Pershing Square USA, Ltd. has submitted a registration statement to the Securities and Exchange Commission proposing an initial public offering of its common shares at a set price of $50 per share, according to the company.

The investment vehicle, which operates as a closed-end company under the management of Pershing Square Capital Management, is targeting a minimum raise of $5 billion. That amount includes a private placement of $2.8 billion that the company intends to close at the same time as the public offering.

In parallel, Pershing Square Inc. - identified as the prospective parent company of the investment manager - has filed a separate registration statement for its own initial public offering of common stock. Under the structure disclosed, purchasers of PSUS shares will receive an additional allocation of 20 PSI shares for every 100 PSUS shares acquired at no extra cost.

The filing specifies a combined ceiling on gross proceeds of $10 billion for the IPO and the private placement together, before taking into account any underwriter overallotment option. The firm noted that all net proceeds from both transactions will be paid to PSUS; PSI is not expected to receive proceeds from the offerings.

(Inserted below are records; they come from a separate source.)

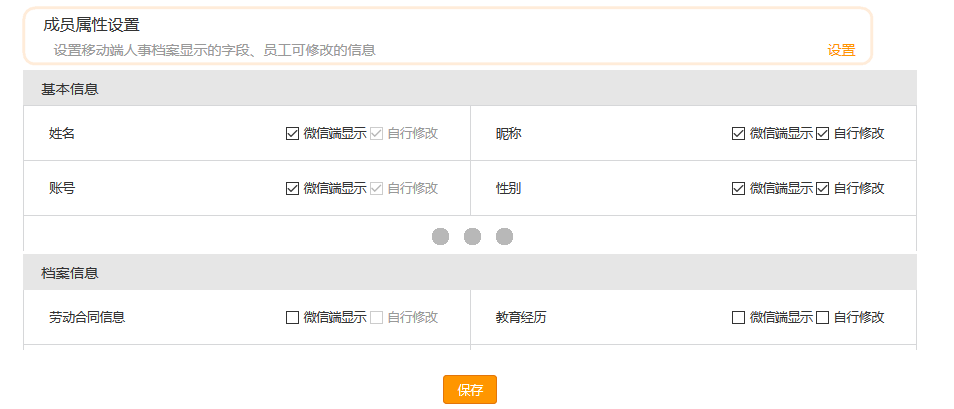Disable 自行修改 for 性别
This screenshot has height=409, width=954.
click(x=823, y=188)
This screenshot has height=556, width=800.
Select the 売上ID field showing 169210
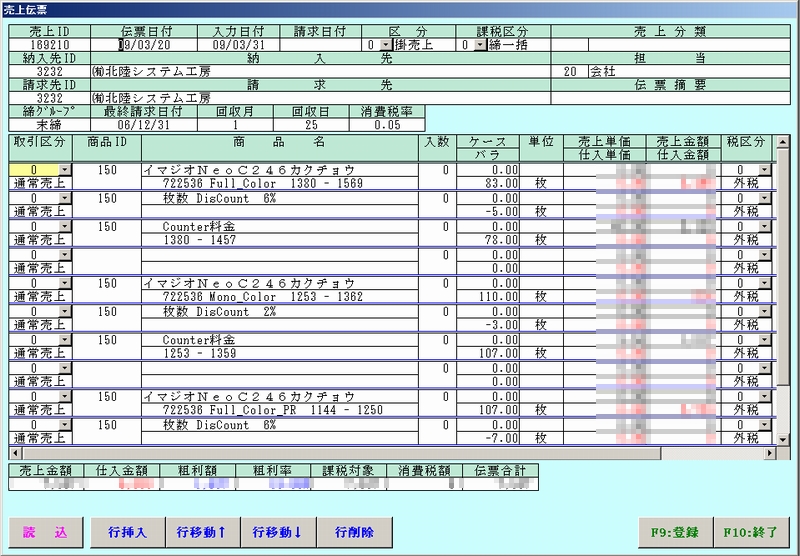[48, 45]

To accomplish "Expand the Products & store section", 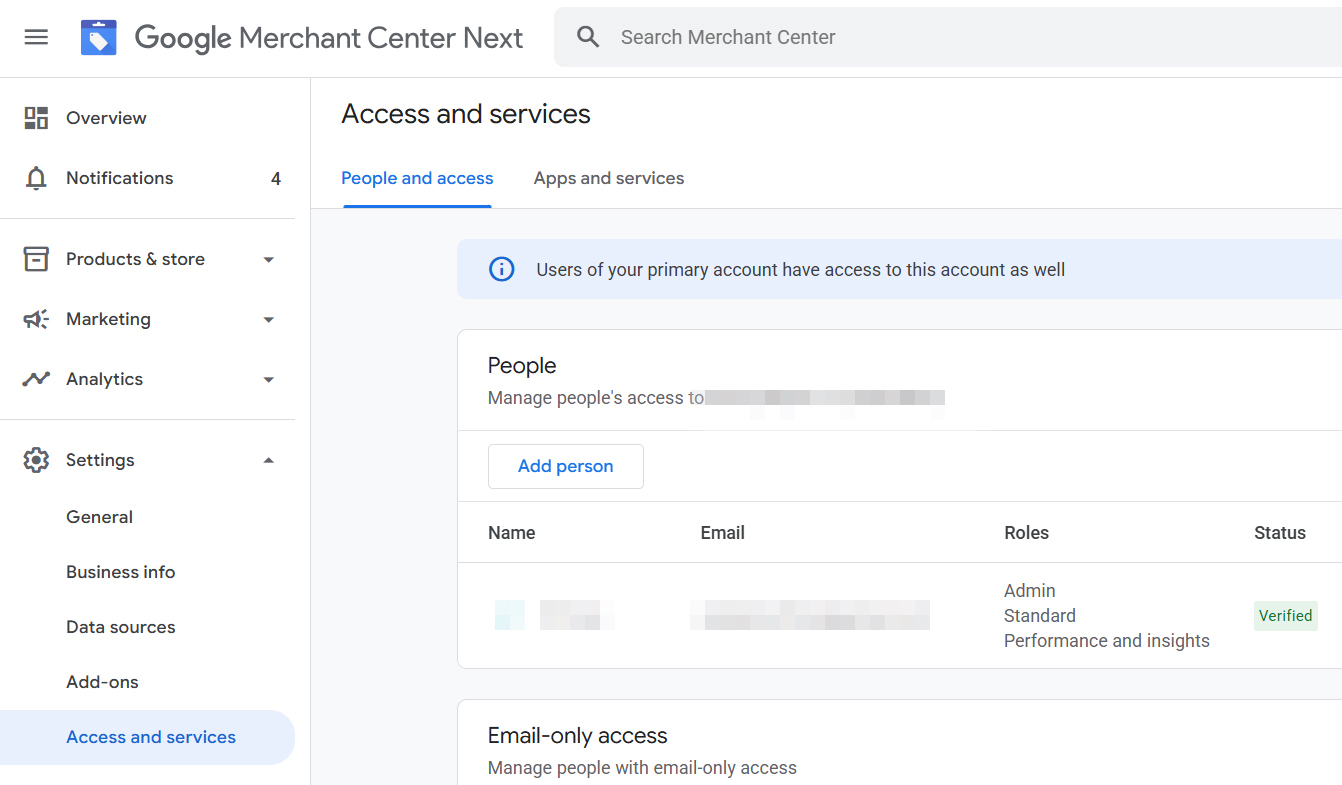I will pos(268,258).
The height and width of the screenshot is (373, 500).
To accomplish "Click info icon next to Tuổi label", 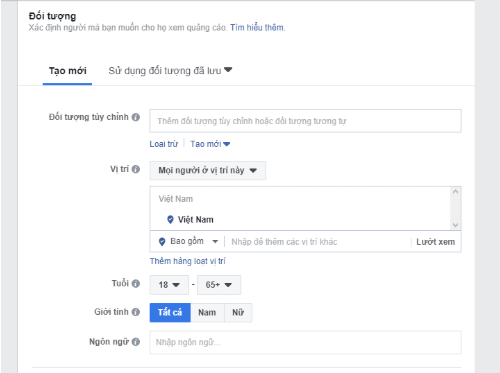I will [x=136, y=284].
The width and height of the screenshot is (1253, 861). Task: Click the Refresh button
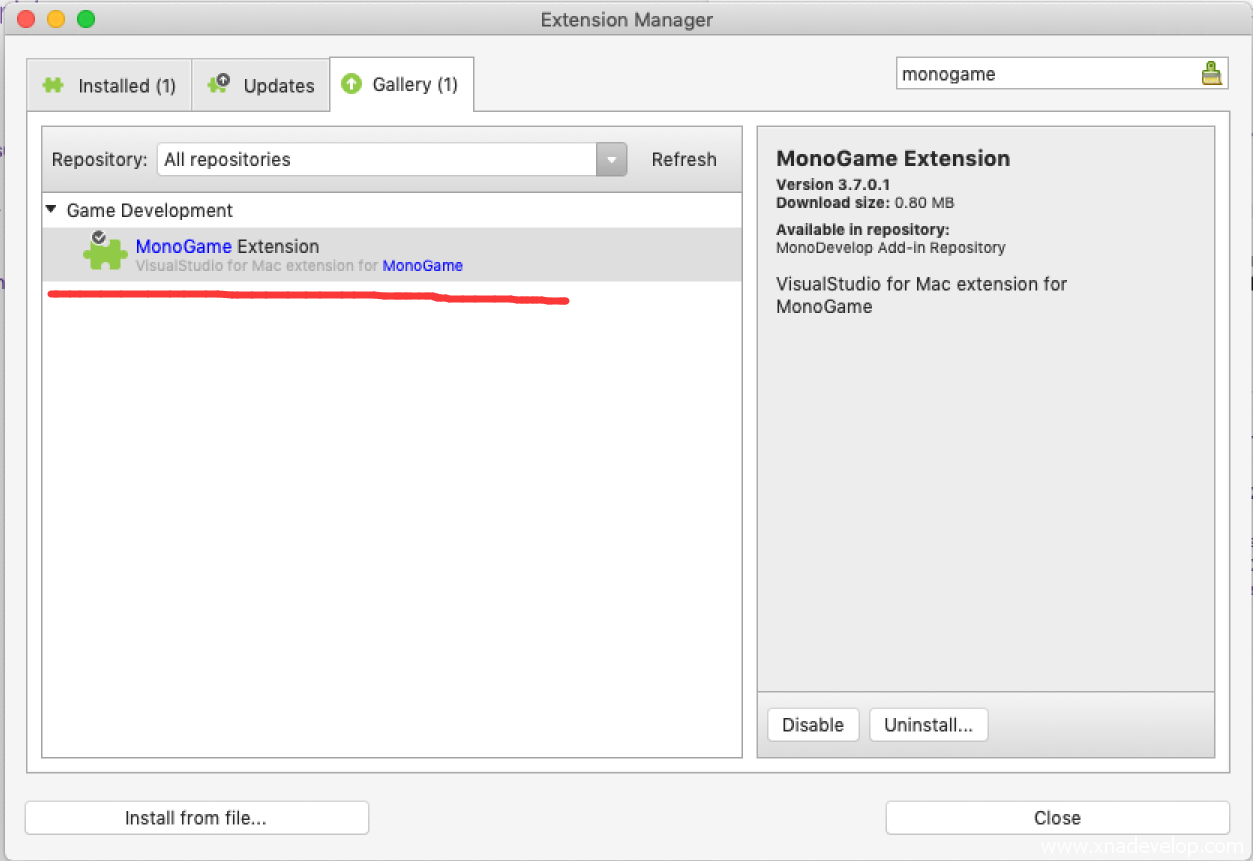pos(684,160)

Should both offerings move forward, the companies anticipate listing their equity on the New York Stock Exchange, with expected ticker symbols of "PSUS" for the closed-end vehicle and "PS" for the parent entity, subject to completion of the regulatory process.

Citigroup Global Markets Inc., UBS Investment Bank, BofA Securities Inc., Jefferies LLC and Wells Fargo Securities LLC are named as global coordinators and bookrunners for the combined transactions.

The company emphasized that the IPOs remain conditional on market conditions and the completion of the SEC review process, and that there is no assurance as to timing or the final terms of either offering.


Context and structure

The filings outline a dual-offering approach: a listed closed-end fund seeking capital through both public and private channels, and a separate public transaction for a prospective parent company linked to share allocations for early investors in the closed-end vehicle. The arrangement places proceeds with the closed-end entity while offering an equity linkage to the parent company.

Risks

  • The IPOs are subject to market conditions and the SEC review process, creating uncertainty around timing and final deal terms - this affects capital markets and investment banking activity.
  • The firm has capped combined gross proceeds at $10 billion, which limits potential fundraising if demand exceeds that threshold - relevant to institutional investors and capital allocation decisions.
  • All net proceeds flow to PSUS while PSI will receive no proceeds, a structural detail investors must consider when assessing value transfer between the closed-end company and the prospective parent.